Molecular evolution is the process of change in the sequence composition of cellular molecules such as DNA, RNA, and proteins across generations. The field of molecular evolution uses principles of evolutionary biology and population genetics to explain patterns in these changes. Major topics in molecular evolution concern the rates and impacts of single nucleotide changes, neutral evolution vs. natural selection, origins of new genes, the genetic nature of complex traits, the genetic basis of speciation, evolution of development, and ways that evolutionary forces influence genomic and phenotypic changes.

History

The history of molecular evolution starts in the early 20th century with comparative biochemistry, and the use of "fingerprinting" methods such as immune assays, gel electrophoresis and paper chromatography in the 1950s to explore homologous proteins.[1][2] The field of molecular evolution came into its own in the 1960s and 1970s, following the rise of molecular biology. The advent of protein sequencing allowed molecular biologists to create phylogenies based on sequence comparison, and to use the differences between homologous sequences as a molecular clock to estimate the time since the last universal common ancestor.[1] In the late 1960s, the neutral theory of molecular evolution provided a theoretical basis for the molecular clock,[3] though both the clock and the neutral theory were controversial, since most evolutionary biologists held strongly to panselectionism, with natural selection as the only important cause of evolutionary change. After the 1970s, nucleic acid sequencing allowed molecular evolution to reach beyond proteins to highly conserved ribosomal RNA sequences, the foundation of a reconceptualization of the early history of life.[1]
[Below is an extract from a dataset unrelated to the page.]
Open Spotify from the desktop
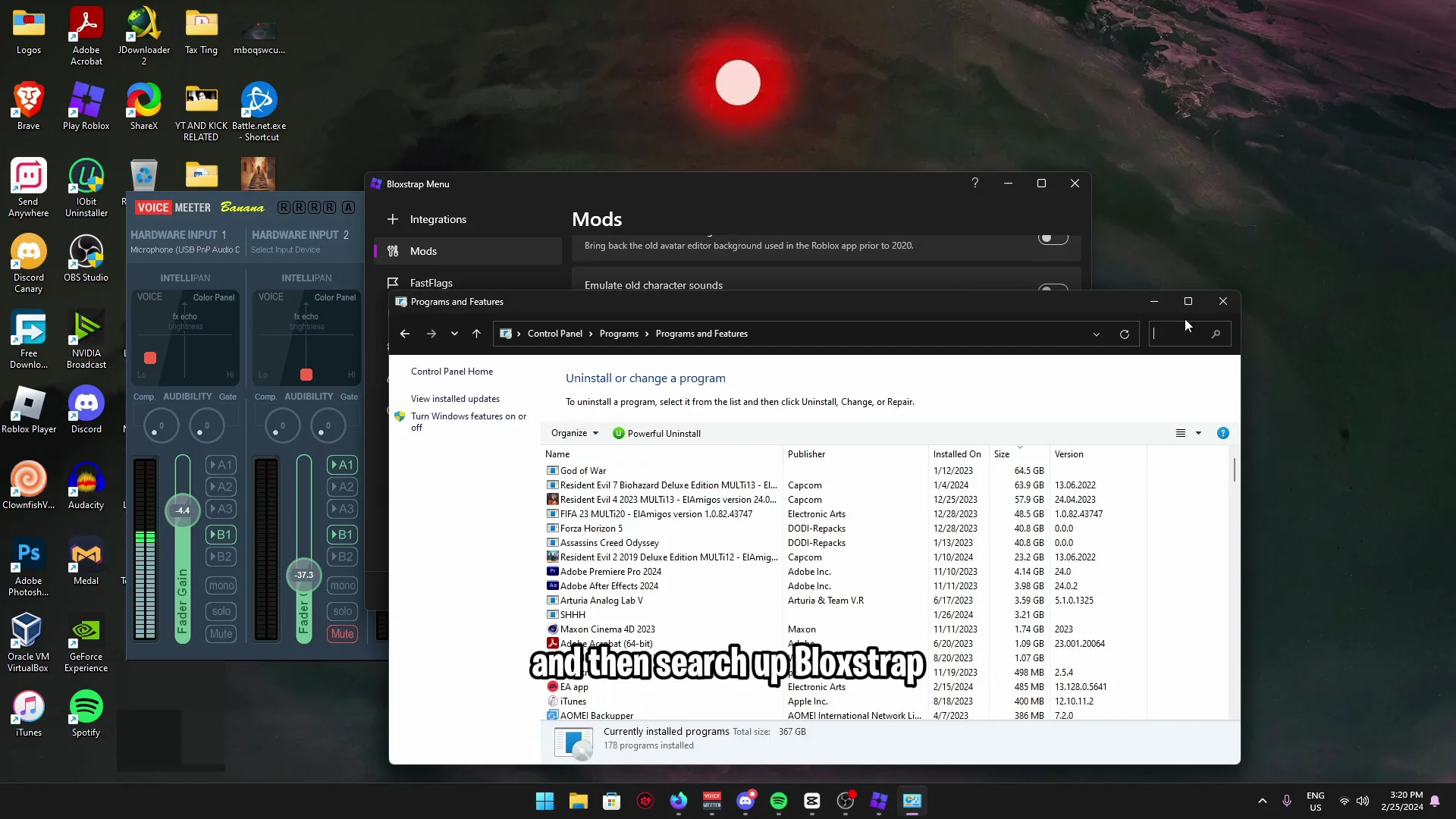tap(86, 705)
Forces in molecular evolution

The content and structure of a genome is the product of the molecular and population genetic forces which act upon that genome. Novel genetic variants will arise through mutation and will spread and be maintained in populations due to genetic drift or natural selection.

Mutation

This hedgehog has no pigmentation due to a mutation.

Mutations are permanent, transmissible changes to the genetic material (DNA or RNA) of a cell or virus. Mutations result from errors in DNA replication during cell division and by exposure to radiation, chemicals, and other environmental stressors, or viruses and transposable elements. Most mutations that occur are single nucleotide polymorphisms which modify single bases of the DNA sequence, resulting in point mutations. Other types of mutations modify larger segments of DNA and can cause duplications, insertions, deletions, inversions, and translocations.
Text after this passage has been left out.